Propomos uma plataforma de discussão ativa sobre a crise climática e ecológica, a transição necessária e o movimento que a pode alcançar. Uma ferramenta ao serviço da construção de um movimento mais amplo que reúna ativistas, investigadores, pessoas preocupadas de outras esferas laborais e sociais, que consigam criar pensamento sobre as várias vertentes teóricas, práticas, filosóficas, artísticas desta crise.
 
Queremos que a linha editorial vá para além do imediatismo e da superficialidade e que consiga fazer os debates estratégicos e programáticos necessários. Que possa tomar uma parte na disputa política e social mas que esteja aberta à contradição e ao debate interno e externo, à resposta e à contra-resposta. Que aborde questões interseccionais muitas vezes escondidas ou afastadas das questões climáticas, mas não assuma a questão climática como o fio conector de todos os movimentos sociais.

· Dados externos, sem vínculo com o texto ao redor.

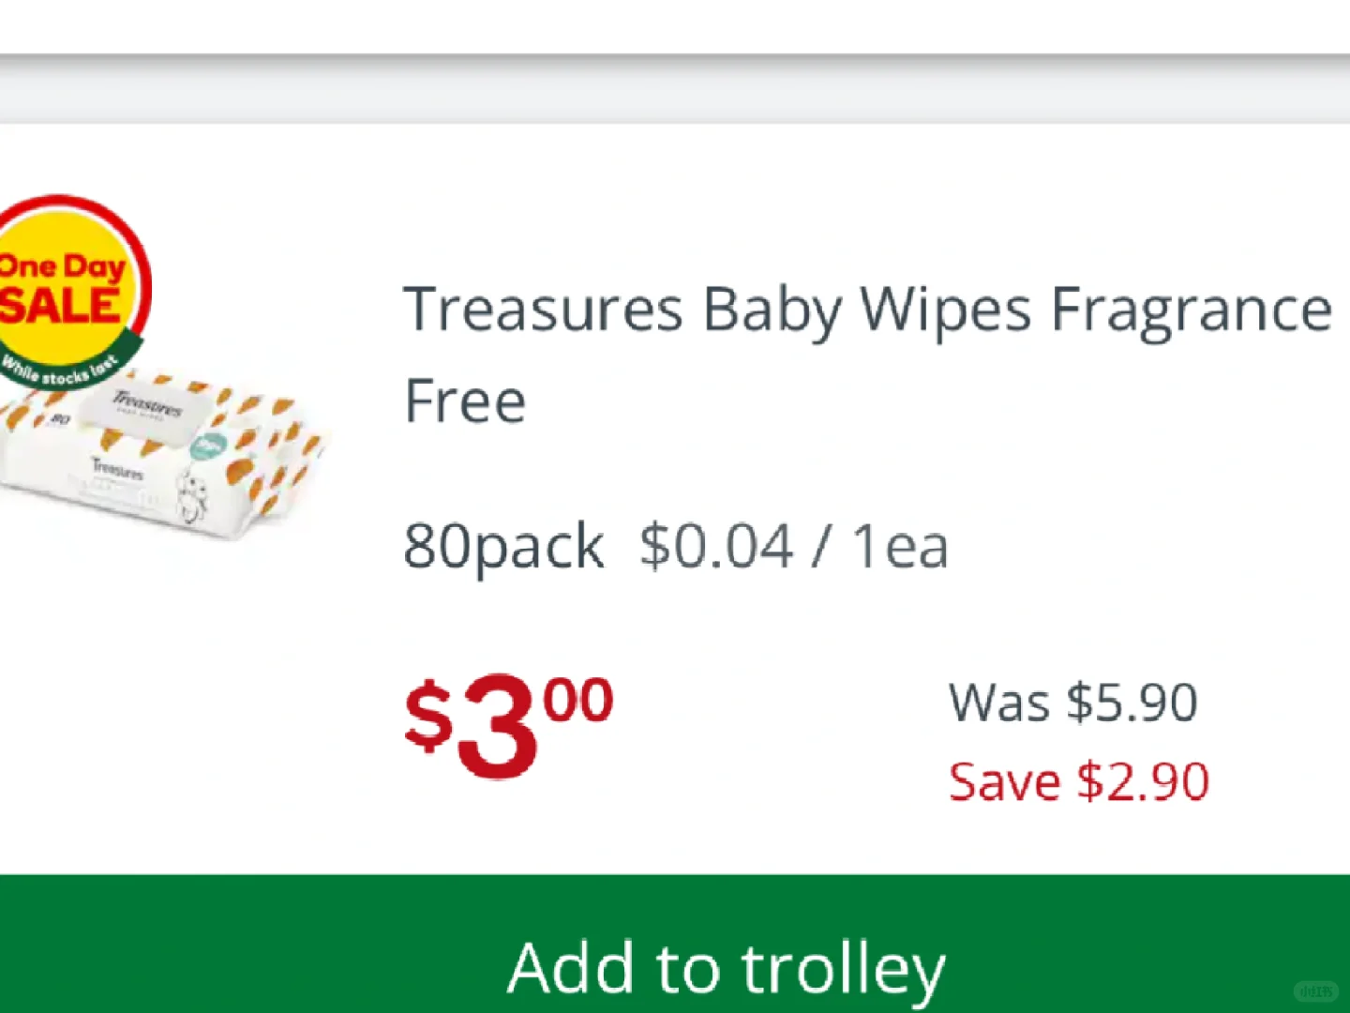Click the '$0.04 / 1ea' unit price
The height and width of the screenshot is (1013, 1350).
[x=793, y=546]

Que contrarie uma abordagem meramente técnica ou tecnocrática da resolução da crise climática e que abrace a multiplicidade de saberes e pontos de partida, com a noção de que há temas para os quais as respostas não estão ainda à vista e que são precisos aprofundar.
 
Para tal, este projeto deve ser composto por uma multitude de formatos jornalísticos, académicos e literários que consigam cumprir estes propósitos através da abordagem binómica entre um número periódico que aprofunde temas específicos e uma cobertura de atualidade que consiga acompanhar a crise e a luta climática presencialmente e ser um ponto de convergência entre toda a gente que procura compreender melhor o problema em questão e a transição necessária.
 
Esta plataforma assume um compromisso democrático e de abertura, que prioriza o debate e a troca de ideias, não tolerando o ódio nem comentários ou posições de debate que promovam ideias anti-democráticas, racistas, misóginas.